* _DATA ENTRIES_
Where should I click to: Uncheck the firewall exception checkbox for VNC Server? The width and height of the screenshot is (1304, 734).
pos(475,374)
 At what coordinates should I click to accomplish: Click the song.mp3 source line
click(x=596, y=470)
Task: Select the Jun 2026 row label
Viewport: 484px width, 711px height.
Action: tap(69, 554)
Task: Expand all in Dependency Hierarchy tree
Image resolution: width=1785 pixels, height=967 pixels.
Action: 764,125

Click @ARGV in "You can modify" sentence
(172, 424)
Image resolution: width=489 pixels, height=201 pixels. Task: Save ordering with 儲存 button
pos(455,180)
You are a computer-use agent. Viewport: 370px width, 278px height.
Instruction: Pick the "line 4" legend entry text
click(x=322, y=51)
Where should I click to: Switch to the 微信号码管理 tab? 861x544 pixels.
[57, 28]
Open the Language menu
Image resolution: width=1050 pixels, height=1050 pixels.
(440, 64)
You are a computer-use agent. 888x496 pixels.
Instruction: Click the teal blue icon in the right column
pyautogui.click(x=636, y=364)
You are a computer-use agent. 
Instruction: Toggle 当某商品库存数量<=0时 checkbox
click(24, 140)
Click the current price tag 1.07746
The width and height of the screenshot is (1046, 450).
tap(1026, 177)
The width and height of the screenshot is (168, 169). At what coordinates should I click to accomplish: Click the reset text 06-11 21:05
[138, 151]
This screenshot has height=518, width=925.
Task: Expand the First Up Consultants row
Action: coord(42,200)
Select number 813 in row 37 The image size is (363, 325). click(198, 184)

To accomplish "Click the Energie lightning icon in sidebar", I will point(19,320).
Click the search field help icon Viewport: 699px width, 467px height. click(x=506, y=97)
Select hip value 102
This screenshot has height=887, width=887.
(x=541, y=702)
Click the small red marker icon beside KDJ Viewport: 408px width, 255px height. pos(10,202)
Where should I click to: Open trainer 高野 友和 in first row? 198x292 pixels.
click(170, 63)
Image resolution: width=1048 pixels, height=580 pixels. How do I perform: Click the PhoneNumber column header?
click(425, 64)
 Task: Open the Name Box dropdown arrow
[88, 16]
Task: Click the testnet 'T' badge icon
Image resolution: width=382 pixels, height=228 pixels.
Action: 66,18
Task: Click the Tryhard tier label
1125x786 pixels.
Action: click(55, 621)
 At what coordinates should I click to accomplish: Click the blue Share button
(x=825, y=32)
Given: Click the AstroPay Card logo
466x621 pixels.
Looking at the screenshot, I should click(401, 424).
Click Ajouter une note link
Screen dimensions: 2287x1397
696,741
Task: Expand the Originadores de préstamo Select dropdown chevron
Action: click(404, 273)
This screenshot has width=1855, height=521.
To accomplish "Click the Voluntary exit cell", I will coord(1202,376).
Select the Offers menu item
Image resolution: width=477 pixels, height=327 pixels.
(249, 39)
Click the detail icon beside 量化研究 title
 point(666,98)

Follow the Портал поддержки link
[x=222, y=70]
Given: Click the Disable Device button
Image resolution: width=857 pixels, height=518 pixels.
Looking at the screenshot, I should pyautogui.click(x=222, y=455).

* _DIRECTIONS_
Write out only the records starting at the line that contains "At what coordinates should I click to accomplish: Click the blue" and ending at the end of the records, changing every "Given" to "Goal" and leaving everything else as it is.

* _RESPONSE_
 At what coordinates should I click to accomplish: Click the blue Share button
(x=825, y=32)
Goal: Click the AstroPay Card logo
466x621 pixels.
Looking at the screenshot, I should click(401, 424).
Click Ajouter une note link
Screen dimensions: 2287x1397
696,741
Task: Expand the Originadores de préstamo Select dropdown chevron
Action: click(404, 273)
This screenshot has width=1855, height=521.
To accomplish "Click the Voluntary exit cell", I will coord(1202,376).
Select the Offers menu item
Image resolution: width=477 pixels, height=327 pixels.
(249, 39)
Click the detail icon beside 量化研究 title
 point(666,98)

Follow the Портал поддержки link
[x=222, y=70]
Goal: Click the Disable Device button
Image resolution: width=857 pixels, height=518 pixels.
Looking at the screenshot, I should pyautogui.click(x=222, y=455).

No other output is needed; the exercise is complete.